Das Online-Angebot, um sich auch Zuhause fit zu halten ist enorm. Egal, ob Yoga, High Intensity Training oder Dance. Kurse gibt es jede Menge. Es scheitert in der Regel vielmehr an der Motivation oder auch an den räumlichen Möglichkeiten. Fitnessclubs sind ein Ort der Begegnung, man motiviert sich gegenseitig den eigenen inneren Schweinehund zu überwinden. Dieser Austausch fällt Zuhause weg. Das Sofa ist nah, der Kühlschrank verlockend voll.
Viele Menschen zieht es für den Sport nach draußen. Vor allem Ausdauer kann outdoor sehr gut trainiert werden, Kraft jedoch eher weniger. Hier mangelt es auch an geeigneten Geräten, um ein gutes gesundheitsorientiertes Krafttraining durchführen zu können. Gerade ältere Menschen tun sich schwer ohne Anleitung durch Mensch oder Maschine ein gezieltes Training durchzuführen.
Im professionellen Spitzensport werden weiterhin Wettkämpfe ausgetragen. Wie bewerten Sie das?
Grundsätzlich führt die Aufrechterhaltung des Spitzensports auch zu einem gewissen Gefühl an Normalität. Es dient der Unterhaltung des oft eintönigen Corona-Alltag. Der Spitzensport zeigt sich aber auch als Wegbereiter für Lösungen in der Pandemie. Strategien wie das großflächige „Freitesten“ wurden innerhalb der Formel 1 oder auch im Fußball ausgiebig erprobt und können als Best Practice Beispiel für die breite Masse dienen.

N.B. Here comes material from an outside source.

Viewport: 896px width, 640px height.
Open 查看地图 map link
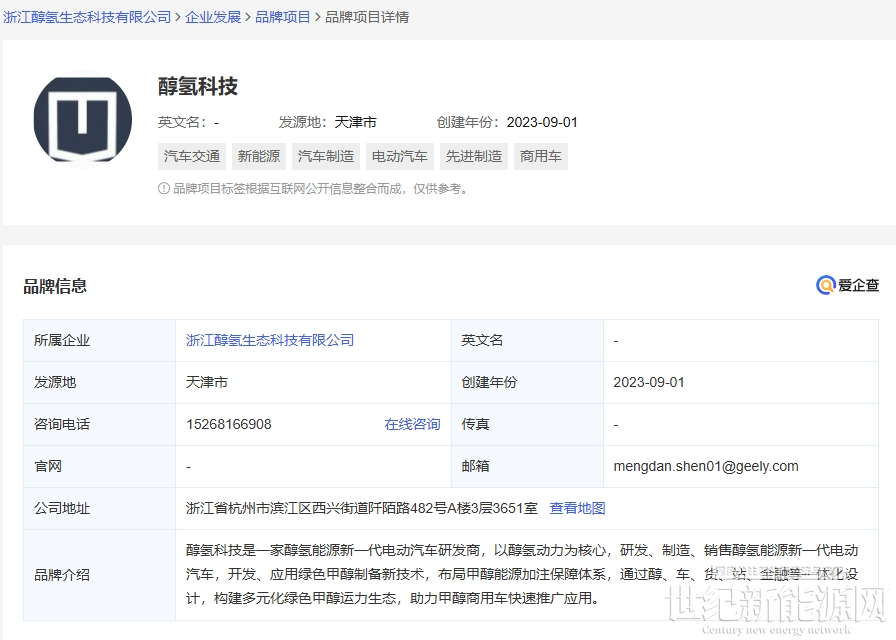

Es ist nachvollziehbar, wenn sich Hobby-Sportler benachteiligt fühlen, zumal diese Maßnahmen auch hier schon längst eingesetzt werden könnten. Dieses Gefühl der Ungleichbehandlung erstreckt sich jedoch über viele Branchen und Personengruppen und beschränkt sich nicht auf den Sport. Solange uns nicht alle Bereiche des Lebens wieder voll zugänglich sind und solange nicht alle Unternehmen wieder ihre Tätigkeit voll ausüben können, wird sich daran auch nichts ändern.

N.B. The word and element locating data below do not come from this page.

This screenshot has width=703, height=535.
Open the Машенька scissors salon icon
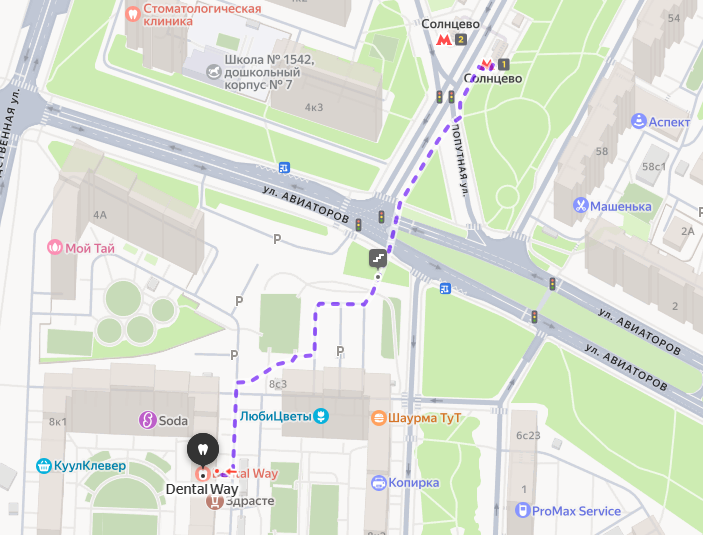tap(581, 206)
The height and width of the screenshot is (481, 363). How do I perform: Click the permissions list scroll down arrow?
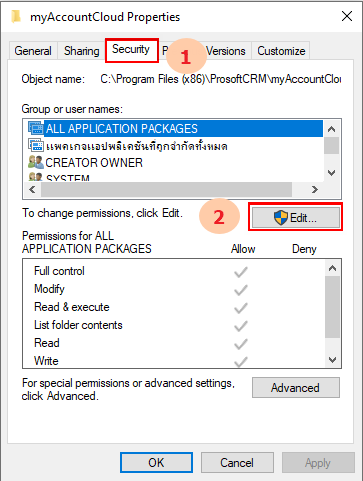332,360

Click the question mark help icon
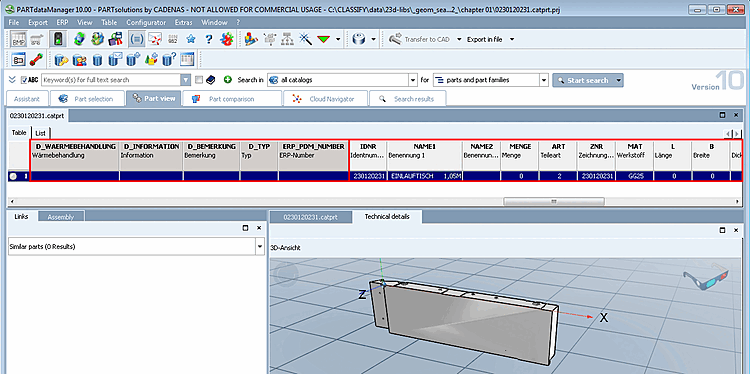click(209, 40)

Fitness und Gesundheit haben auch eine Bedeutung für die Gesellschaft – wie sollte die Politik die Branche in der Pandemie und ggf. darüber hinaus unterstützen?
Der Stellenwert von Fitness ist innerhalb der Politik noch längst nicht gegeben. Dass Fitnesstraining ein wichtiger Bestandteil der aktiven Gesundheitsvorsorge ist, scheint in den Köpfen der Politiker noch nicht angekommen zu sein. Man redet über die Öffnung von Hotellerie, Gastronomie und Handel, aber nie darüber, wie man Menschen ermöglichen kann aktiv an ihrer Gesundheit zu arbeiten. Es gibt sehr viele Studien, die belegen, dass regelmäßiges Training nicht nur das Immunsystem stärkt, sondern generell der Zellalterung entgegenwirkt. Vielen Zivilisationskrankheiten könnte mit Training und Ernährung entgegengewirkt werden. Selbst die WHO gibt - erstmals im Rahmen der Pandemie - klare Empfehlungen heraus und ruft zu gesundheitsorientiertem Training auf.

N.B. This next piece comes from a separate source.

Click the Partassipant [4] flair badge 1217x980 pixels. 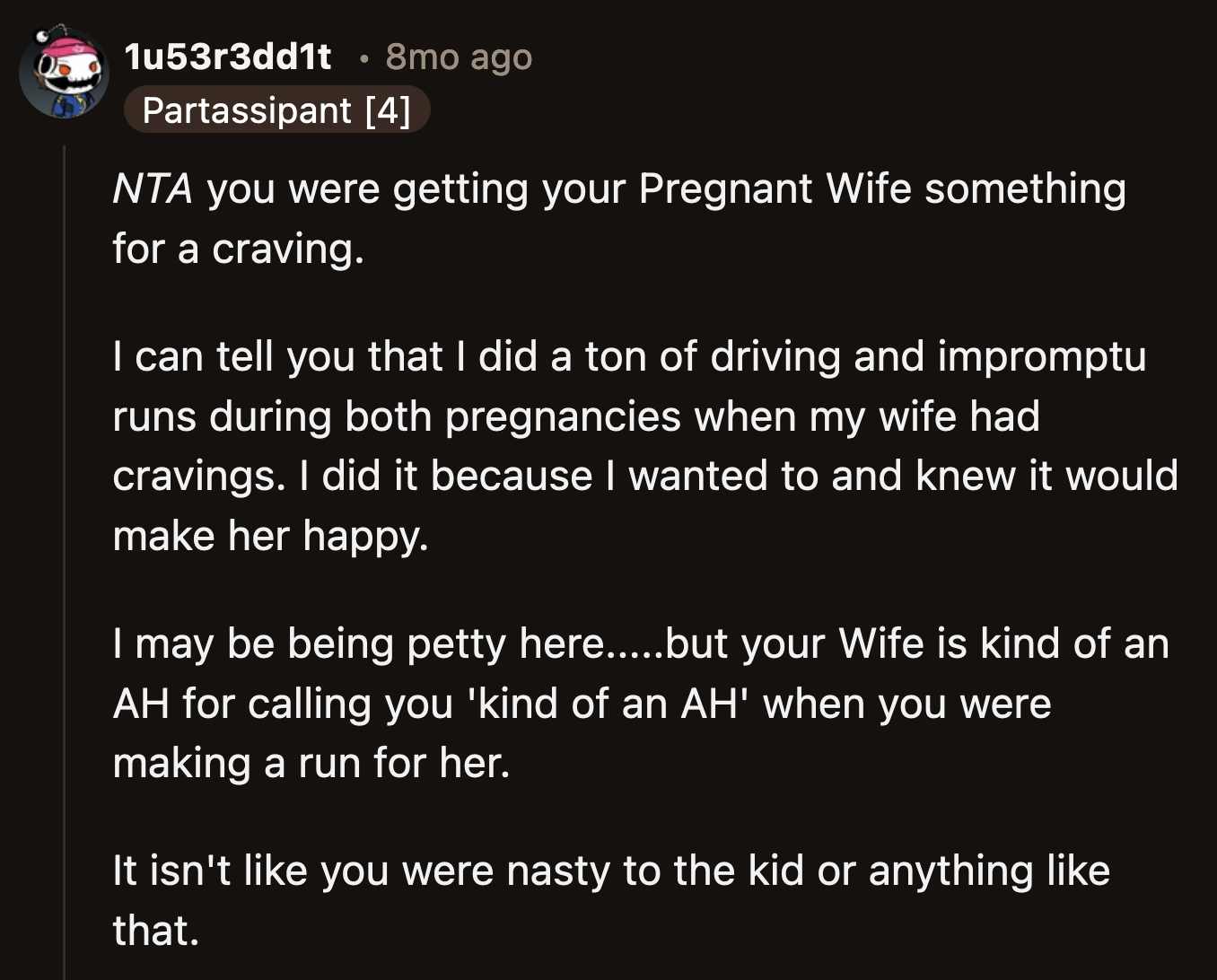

Wichtig wäre es endlich anzuerkennen, dass Fitnessclubs einen Beitrag zur Volksgesundheit leisten. Daraus würden sich viele mögliche Maßnahmen ergeben, wie z.B. die Einbeziehung von Branchenvertretern in Entscheidungsprozesse, aber auch die aktive Unterstützung der Branche, z.B. durch eine Senkung der Mehrwertsteuersätze.